OpenAI just released GPT-4, a multi-modal generative AI


Hot on the heels of Google’s Workspace AI announcement Tuesday, and ahead of Thursday’s Microsoft Future of Work event, OpenAI has released the latest iteration of its generative pre-trained transformer system, GPT-4. Whereas the current generation GPT-3.5, which powers OpenAI’s wildly popular ChatGPT conversational bot, can only read and respond with text, the new and improved GPT-4 will be able to generate text on input images as well. “While less capable than humans in many real-world scenarios,” the OpenAI team wrote Tuesday, it “exhibits human-level performance on various professional and academic benchmarks.”
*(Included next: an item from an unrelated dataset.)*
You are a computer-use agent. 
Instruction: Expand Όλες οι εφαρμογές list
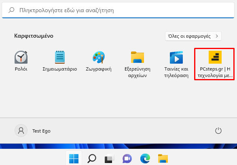(193, 36)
OpenAI, which has partnered (and recently renewed its vows) with Microsoft to develop GPT’s capabilities, has reportedly spent the past six months retuning and refining the system’s performance based on user feedback generated from the recent ChatGPT hoopla. the company reports that GPT-4 passed simulated exams (such as the Uniform Bar, LSAT, GRE, and various AP tests) with a score “around the top 10 percent of test takers” compared to GPT-3.5 which scored in the bottom 10 percent. What’s more, the new GPT has outperformed other state-of-the-art large language models (LLMs) in a variety of benchmark tests. The company also claims that the new system has achieved record performance in “factuality, steerability, and refusing to go outside of guardrails” compared to its predecessor.

OpenAI says that the GPT-4 will be made available for both ChatGPT and the API. “GPT-4 is more reliable, creative, and able to handle much more nuanced instructions than GPT-3.5,” the OpenAI team wrote. 

The added multi-modal input feature will generate text outputs — whether that’s natural language, programming code, or what have you — based on a wide variety of mixed text and image inputs. Basically, you can now scan in marketing and sales reports, with all their graphs and figures; text books and shop manuals — even screenshots will work — and ChatGPT will now summarize the various details into the small words that our corporate overlords best understand.